Seriously, Weber will have to use this exact phrase: “Use of third-party parts does not void this warranty.”
According to the order (pdf), Weber must also post a public notice on its website, send a notice to customers for the past decade (assuming they have registered their warranty), and keep records for the next five years, in case the FTC wants to check (for example) whether Weber is wrongly refusing warranty service.
Unfortunately, there is no mention that Weber should do anything for customers who may have already been denied warranty service. While the FTC says it could have sued Weber for violations of the FTC Act and the Warranty Act, this settlement appears to be taking place rather than a lawsuit.
Weber did not immediately respond to a request for comment.
While this is a minor victory for the right to repair, similar to the FTC’s actions against Harley-Davidson and Westinghouse generator maker MWE last month, let’s be clear it’s not quite the same “right to repair” that most proponents of talk about today.

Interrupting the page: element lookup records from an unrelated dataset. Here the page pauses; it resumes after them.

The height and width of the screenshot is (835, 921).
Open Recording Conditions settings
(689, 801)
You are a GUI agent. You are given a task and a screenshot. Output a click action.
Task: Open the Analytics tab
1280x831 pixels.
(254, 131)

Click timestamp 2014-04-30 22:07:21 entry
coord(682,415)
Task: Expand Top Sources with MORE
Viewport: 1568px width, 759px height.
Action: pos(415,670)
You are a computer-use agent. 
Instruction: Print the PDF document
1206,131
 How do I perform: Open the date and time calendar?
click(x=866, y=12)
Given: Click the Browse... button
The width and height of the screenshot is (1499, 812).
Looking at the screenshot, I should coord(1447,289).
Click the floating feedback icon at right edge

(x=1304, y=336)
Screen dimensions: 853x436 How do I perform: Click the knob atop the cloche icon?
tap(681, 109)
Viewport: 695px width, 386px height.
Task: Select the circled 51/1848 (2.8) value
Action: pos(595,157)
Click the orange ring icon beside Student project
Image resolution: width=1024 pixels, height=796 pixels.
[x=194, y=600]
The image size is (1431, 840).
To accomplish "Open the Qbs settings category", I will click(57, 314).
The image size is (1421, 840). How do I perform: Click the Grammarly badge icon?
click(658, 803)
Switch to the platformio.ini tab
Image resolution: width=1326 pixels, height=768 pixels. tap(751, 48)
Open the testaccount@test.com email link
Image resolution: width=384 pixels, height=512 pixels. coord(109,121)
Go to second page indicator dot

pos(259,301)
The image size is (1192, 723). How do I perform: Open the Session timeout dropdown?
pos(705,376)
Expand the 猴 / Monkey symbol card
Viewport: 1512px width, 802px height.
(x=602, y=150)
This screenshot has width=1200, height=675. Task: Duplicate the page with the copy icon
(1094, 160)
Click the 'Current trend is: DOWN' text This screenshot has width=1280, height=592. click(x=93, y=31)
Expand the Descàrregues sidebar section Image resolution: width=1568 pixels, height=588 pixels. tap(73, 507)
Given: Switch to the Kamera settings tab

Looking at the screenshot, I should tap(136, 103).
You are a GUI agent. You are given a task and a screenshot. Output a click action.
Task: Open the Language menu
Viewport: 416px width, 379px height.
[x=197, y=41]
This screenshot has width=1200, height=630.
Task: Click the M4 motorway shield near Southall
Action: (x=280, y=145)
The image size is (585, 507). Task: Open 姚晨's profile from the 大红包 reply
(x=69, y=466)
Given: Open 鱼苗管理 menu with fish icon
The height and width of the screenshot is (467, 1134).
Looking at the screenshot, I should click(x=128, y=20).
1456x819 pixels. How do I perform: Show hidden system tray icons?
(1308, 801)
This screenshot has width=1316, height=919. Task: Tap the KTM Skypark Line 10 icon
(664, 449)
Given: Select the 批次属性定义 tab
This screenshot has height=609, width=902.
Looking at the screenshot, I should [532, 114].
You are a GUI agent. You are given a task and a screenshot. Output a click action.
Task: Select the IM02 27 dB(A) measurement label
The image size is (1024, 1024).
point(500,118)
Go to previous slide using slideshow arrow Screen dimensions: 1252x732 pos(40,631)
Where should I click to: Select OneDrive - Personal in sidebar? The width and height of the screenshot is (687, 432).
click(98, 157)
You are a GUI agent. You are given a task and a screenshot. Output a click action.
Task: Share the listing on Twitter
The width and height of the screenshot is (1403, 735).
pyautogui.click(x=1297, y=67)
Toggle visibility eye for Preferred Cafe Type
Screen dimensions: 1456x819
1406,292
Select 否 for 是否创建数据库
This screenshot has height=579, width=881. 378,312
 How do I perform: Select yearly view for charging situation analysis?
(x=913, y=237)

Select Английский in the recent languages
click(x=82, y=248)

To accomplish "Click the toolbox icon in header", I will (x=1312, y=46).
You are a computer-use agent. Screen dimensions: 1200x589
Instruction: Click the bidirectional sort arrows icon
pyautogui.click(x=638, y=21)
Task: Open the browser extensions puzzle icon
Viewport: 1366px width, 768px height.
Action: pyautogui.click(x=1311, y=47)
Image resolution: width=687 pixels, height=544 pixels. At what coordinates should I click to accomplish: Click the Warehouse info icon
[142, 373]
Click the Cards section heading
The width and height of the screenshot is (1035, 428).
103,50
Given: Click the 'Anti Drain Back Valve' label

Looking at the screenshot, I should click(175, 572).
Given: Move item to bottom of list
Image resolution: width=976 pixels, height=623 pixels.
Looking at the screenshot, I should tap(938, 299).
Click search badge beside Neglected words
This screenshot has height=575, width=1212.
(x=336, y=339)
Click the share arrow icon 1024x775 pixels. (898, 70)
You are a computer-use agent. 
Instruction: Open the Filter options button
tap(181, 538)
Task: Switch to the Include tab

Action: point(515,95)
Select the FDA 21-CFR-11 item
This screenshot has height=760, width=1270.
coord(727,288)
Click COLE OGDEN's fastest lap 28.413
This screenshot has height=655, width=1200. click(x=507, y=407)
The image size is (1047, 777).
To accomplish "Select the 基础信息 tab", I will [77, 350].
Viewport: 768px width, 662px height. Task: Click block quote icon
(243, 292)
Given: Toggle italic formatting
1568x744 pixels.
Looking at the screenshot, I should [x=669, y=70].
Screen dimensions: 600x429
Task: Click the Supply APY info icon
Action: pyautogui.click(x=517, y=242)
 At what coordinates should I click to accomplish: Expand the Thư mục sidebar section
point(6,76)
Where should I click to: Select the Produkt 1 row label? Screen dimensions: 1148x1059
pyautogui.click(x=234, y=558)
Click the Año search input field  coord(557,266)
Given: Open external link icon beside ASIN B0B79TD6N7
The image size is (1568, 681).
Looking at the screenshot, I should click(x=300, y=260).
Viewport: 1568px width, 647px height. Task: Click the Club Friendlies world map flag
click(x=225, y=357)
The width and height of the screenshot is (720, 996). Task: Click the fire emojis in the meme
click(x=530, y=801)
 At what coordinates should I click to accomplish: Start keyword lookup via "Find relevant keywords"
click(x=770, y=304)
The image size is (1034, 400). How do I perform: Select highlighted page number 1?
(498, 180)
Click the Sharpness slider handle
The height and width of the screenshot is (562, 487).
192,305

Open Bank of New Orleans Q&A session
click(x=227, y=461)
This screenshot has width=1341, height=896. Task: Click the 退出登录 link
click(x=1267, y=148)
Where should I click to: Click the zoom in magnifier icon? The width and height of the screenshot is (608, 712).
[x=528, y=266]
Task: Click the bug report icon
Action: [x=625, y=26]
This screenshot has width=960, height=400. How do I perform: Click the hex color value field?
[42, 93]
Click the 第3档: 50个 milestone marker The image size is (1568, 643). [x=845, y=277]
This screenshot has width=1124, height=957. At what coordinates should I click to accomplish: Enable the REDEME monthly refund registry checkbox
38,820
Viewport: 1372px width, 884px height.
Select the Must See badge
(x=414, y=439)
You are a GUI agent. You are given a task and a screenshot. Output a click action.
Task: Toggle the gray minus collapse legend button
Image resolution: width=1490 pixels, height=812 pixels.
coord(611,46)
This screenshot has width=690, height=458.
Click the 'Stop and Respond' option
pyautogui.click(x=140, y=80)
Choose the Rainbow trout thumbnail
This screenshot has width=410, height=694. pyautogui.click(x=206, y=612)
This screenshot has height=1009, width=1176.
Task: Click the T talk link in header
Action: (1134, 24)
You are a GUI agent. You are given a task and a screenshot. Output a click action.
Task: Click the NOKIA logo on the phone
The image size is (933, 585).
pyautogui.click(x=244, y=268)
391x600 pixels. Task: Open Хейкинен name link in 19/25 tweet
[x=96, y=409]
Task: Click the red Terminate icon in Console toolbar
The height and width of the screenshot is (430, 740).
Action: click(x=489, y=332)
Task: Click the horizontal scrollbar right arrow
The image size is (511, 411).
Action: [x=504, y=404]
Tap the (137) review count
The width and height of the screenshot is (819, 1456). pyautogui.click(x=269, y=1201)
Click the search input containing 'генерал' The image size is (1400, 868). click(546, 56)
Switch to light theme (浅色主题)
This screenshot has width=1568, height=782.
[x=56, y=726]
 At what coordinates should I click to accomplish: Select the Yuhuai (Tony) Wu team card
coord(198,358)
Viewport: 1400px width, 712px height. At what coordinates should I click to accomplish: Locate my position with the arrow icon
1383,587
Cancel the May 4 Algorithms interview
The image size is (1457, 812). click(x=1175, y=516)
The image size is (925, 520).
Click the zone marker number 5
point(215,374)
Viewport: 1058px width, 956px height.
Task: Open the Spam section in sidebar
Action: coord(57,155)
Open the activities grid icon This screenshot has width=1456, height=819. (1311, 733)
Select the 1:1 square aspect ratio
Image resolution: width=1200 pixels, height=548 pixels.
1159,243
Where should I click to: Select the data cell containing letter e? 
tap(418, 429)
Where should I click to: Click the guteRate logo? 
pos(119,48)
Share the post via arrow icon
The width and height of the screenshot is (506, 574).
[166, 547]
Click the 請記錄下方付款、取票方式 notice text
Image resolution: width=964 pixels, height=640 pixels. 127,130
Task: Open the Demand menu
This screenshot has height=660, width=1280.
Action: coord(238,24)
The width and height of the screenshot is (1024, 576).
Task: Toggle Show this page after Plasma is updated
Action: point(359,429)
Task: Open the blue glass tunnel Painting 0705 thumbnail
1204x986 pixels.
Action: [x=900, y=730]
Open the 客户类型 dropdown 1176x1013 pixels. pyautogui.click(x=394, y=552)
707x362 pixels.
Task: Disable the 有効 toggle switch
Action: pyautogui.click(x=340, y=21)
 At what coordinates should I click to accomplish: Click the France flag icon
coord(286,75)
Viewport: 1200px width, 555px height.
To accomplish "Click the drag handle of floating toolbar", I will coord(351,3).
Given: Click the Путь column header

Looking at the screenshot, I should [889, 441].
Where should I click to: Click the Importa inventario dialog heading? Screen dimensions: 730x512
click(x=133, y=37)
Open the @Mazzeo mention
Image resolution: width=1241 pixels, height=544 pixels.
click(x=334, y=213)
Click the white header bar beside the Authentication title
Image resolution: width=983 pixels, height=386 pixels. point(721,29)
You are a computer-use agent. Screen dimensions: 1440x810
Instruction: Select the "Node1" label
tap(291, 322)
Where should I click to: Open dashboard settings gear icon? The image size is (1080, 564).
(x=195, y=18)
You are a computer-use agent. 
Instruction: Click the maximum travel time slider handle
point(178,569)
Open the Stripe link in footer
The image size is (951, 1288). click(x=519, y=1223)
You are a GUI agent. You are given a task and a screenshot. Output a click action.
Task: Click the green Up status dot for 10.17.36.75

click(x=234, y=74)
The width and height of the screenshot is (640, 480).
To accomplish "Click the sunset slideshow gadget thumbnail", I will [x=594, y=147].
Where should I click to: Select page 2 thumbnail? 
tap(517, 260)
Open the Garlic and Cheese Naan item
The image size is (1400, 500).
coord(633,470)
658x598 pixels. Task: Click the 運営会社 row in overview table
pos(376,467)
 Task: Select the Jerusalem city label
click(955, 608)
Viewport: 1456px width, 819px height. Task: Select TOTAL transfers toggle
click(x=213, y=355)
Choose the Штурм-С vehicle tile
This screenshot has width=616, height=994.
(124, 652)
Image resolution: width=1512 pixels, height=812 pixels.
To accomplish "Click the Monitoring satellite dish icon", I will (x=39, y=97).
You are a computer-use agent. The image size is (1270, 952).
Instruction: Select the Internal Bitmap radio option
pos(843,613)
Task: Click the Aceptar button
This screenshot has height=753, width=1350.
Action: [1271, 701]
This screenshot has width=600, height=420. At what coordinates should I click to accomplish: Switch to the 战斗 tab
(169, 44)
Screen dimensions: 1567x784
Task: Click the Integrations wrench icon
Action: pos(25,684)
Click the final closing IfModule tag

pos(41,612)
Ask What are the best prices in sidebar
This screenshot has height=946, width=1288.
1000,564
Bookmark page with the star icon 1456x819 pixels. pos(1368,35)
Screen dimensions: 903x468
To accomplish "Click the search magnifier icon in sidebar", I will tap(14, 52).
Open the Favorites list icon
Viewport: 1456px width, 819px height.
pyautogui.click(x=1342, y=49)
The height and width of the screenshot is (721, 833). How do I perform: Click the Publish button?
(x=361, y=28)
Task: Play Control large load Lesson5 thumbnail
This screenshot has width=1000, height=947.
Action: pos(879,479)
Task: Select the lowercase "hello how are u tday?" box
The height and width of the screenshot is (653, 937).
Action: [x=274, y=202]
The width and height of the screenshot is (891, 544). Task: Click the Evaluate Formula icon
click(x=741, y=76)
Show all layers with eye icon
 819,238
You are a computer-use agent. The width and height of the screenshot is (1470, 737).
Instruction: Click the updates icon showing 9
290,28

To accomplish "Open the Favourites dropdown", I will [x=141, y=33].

The modern battle for the right to repair is where advocates are urging companies to make available parts, repair manuals and software tools to repair highly sophisticated gadgets. But “Smart grills” and intelligent ovens aside, my Weber is about as dumb and easy to fix a tool when they come. Almost every part of a standard Weber grill is designed to be replaced—a single screw, a twist, and a jerk to change a burner, for example—and Weber is one of several companies already happy to sell you new ones.
And again, what Weber did with the warranty was illegal since 1975, when the Magnuson-Moss Warranty Act first entered the books. The original text of the law contained these words:
No consumer product guarantor shall make its warranty, written or implied, for such product conditional upon the consumer’s use, in connection with such product, of any item or service (other than the item or service provided free of charge under the terms of the warranty) identified by brand, trade or company name
Both the courts and the FTC have clarified over the years that, yes, this means you can’t tell the customer that they are voiding their warranty by using only an unauthorized part. That part, or the customer installing it, must be responsible for damage to affect the warranty. So this new settlement is just the FTC getting Weber back in line.
However, the bigger battle for the right to repair is about to set: New York state last month passed the country’s first-ever right to repair electronics. And the legislation of other countries has already prompted many smartphone manufacturers to embrace the beginning of a right to repair as well.
If you like grills and are entitled to repair enough to read this far, I think you’ll be happy to hear too: Jeremy Andrus, the CEO of Traeger, whose company produces the popular wood pellet smokers, promised our editor-in-chief Nilay Patel that it does not add DRM to the pellets.